CALGARY, AB – One of the main challenges for the growing western Canadian oil industry—a recurring shortfall in export pipeline capacity and the oil price instability that comes with it—has been alleviated by major capacity additions, with another project that would provide more breathing room close to completion. However, a S&P Global Commodity Insights analysis finds that the situation may not last, and may experience tightness again in the future, depending on various factors.
The analysis by the S&P Global Oil Sands Dialogue finds that Western Canadian pipeline takeaway capacity should be adequate, with prices in the basin more predictable for the foreseeable future as a result.
Nevertheless, by the late 2020’s overall pipeline system utilization could exceed 90% on an annualized basis, leaving little cushion to adjust to any system upsets should they occur.
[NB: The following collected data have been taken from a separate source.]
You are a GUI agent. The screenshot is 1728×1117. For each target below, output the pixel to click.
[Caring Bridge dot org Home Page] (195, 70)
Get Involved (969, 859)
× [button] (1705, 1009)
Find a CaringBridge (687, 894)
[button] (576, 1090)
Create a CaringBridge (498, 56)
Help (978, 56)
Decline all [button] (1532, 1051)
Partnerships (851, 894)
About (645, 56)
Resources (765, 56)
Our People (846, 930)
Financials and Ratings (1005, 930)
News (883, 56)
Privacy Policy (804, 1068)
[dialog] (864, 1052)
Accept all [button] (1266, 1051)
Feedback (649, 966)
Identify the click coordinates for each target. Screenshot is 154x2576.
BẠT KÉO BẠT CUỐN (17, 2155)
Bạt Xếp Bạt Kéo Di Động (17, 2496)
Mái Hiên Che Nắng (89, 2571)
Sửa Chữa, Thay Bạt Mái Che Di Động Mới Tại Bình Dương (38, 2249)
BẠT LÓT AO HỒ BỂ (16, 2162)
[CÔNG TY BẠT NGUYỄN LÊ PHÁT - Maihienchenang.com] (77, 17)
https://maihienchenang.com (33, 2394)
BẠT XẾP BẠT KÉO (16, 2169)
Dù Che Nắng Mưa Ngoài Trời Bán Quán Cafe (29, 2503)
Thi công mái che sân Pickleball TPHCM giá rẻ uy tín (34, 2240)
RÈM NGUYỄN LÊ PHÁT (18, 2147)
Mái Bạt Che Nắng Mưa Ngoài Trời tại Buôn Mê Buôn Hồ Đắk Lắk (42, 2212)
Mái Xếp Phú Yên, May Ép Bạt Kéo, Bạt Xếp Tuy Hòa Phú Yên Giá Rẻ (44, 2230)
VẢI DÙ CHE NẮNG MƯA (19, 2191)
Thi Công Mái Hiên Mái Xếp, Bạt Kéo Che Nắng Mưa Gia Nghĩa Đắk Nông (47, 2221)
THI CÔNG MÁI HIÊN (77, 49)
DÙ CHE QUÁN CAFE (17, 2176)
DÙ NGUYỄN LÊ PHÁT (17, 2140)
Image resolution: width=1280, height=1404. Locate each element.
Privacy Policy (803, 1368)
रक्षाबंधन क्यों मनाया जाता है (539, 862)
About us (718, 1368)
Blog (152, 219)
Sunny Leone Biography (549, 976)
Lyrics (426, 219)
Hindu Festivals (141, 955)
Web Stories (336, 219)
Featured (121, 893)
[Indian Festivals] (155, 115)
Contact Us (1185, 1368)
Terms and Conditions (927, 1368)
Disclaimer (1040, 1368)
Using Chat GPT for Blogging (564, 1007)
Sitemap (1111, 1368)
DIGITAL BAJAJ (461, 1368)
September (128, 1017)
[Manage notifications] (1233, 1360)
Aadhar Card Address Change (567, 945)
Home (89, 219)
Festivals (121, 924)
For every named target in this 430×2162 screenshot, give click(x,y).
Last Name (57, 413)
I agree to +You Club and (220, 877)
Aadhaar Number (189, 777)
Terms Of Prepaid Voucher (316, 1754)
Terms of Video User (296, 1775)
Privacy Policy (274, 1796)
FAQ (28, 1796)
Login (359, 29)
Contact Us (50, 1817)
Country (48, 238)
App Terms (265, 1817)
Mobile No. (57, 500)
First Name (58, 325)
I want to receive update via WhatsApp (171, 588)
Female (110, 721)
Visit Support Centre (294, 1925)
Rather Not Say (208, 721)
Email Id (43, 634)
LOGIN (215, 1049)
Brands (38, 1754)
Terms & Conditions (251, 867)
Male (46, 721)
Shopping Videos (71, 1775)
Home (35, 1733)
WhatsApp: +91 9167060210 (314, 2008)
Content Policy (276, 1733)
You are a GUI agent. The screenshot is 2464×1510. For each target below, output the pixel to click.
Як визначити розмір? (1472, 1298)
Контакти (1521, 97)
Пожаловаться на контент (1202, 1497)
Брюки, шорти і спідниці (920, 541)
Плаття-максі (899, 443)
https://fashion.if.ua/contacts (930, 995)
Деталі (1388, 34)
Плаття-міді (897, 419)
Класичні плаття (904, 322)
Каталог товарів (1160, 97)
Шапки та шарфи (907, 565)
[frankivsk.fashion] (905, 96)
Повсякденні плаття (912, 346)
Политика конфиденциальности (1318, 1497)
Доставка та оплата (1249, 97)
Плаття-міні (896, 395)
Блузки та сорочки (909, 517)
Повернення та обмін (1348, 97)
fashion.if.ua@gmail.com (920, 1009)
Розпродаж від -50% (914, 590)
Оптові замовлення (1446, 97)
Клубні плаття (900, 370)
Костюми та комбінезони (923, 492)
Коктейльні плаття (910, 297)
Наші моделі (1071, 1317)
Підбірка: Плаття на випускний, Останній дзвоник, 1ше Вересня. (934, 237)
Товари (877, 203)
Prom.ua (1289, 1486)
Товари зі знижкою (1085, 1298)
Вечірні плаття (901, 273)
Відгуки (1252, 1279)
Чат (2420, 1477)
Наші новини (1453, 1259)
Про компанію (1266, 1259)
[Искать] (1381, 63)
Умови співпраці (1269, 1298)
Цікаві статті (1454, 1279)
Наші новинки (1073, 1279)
“At first glance, it appears that Canadian crude exports may avoid any major bottlenecks and transportation-driven price discounts over the next decade,” said Aaron Brady, vice president, energy oil market services, S&P Global Commodity Insights. “However, our analysis indicates western Canada may not be entirely out of the woods. The system appears it may run quite full later this decade, raising the risk of future regional price instability should upsets occur in the transportation system through to end-refineries.”
The Enbridge Line 3 Replacement Project (completed in 2021) and the soon-to-be-completed Trans Mountain Pipeline Expansion Project, along with potential expansions to existing systems could increase pipeline capacity by more than 1.2 million barrels per day by 2030. However, western Canadian crude production is expected to continue to grow through the decade and could exceed 5.3 million barrels per day (MMb/d) by 2030—growth of about 715,000 b/d compared to 2021.
In addition to supply growth, several other factors could result in a future where the unimpeded flow of Canadian crude oil exports may not be as secure as it currently appears:
- Nameplate pipeline capacity is not equivalent to effective capacity – Pipelines seldom operate at nameplate capacity. For example, there can be seasonal variations in operating rates owing to shifts in the type of crude being shipped that can impact system capacity (heavy crude travels more slowly in pipelines than light crude, lowering effective system capacity). Seasonal pipeline maintenance and occasional operational upsets also mean effective capacity is generally below design capacity.
- Pipelines are not homogenous or interchangeable – some pipelines are dedicated to heavy crude oil transport, while others service only lighter grades. Some more complicated systems (collections of interconnected pipelines) may have some ability to manage shifts in supply of light versus heavy grades. However, the adequacy of the entire western Canadian pipeline system’s export capacity can overstate the capacity available for a particular grade.
- Downstream markets will change over time – Canada is unique among major global crude oil exporters in that it relies almost entirely on overland pipeline transport to access end markets. Overland pipeline transport offers less optionality than waterborne transport where exported cargos can move to the greatest source of demand globally. The risk for Canadian producers is that over time and especially as the energy transition accelerates, downstream refinery demand at the end of pipelines could shift. More than 1.3 MMb/d of North American refining capacity has been rationalized in the past 3 years, with more expected.
- Existing pipeline export capacity can decline over time – Pressure limits can be required as pipelines age, reducing throughput capacity. Aging pipelines can be replaced with the latest technology, as was the case with the Line 3 Replacement Project. However, even projects that are designed to increase safety and address any previous shortcomings have met opposition.
- Adequacy of export capacity is linked to crude production – The oil sands outlook has fallen over time and current growth is largely underpinned by existing installed capacity. The oil sands industry has a rich history of technological innovation. New advances could enable a higher production growth rate. A simple 1% annual improvement on a system of more than 3 MMb/d from 2021 to 2030 could result in more than 250,000 b/d of new production. Higher production would increase the risk that supply could exceed export pipeline capacity.
“Straight-forward comparisons between expected export supply and pipeline capacity mask a more complex system,” said Kevin Birn, vice president, GHG estimation and coordination and chief analyst, Canadian oil markets, S&P Global Commodity Insights. “A prudent outlook should consider the real-life constraints and challenges that occur in a pipeline system as complex as that of western Canada, through which currently nearly 4 million barrels of crude oil—from ultra-light to extra-heavy are shipped often thousands of miles each day to dispersed refineries across the continent.”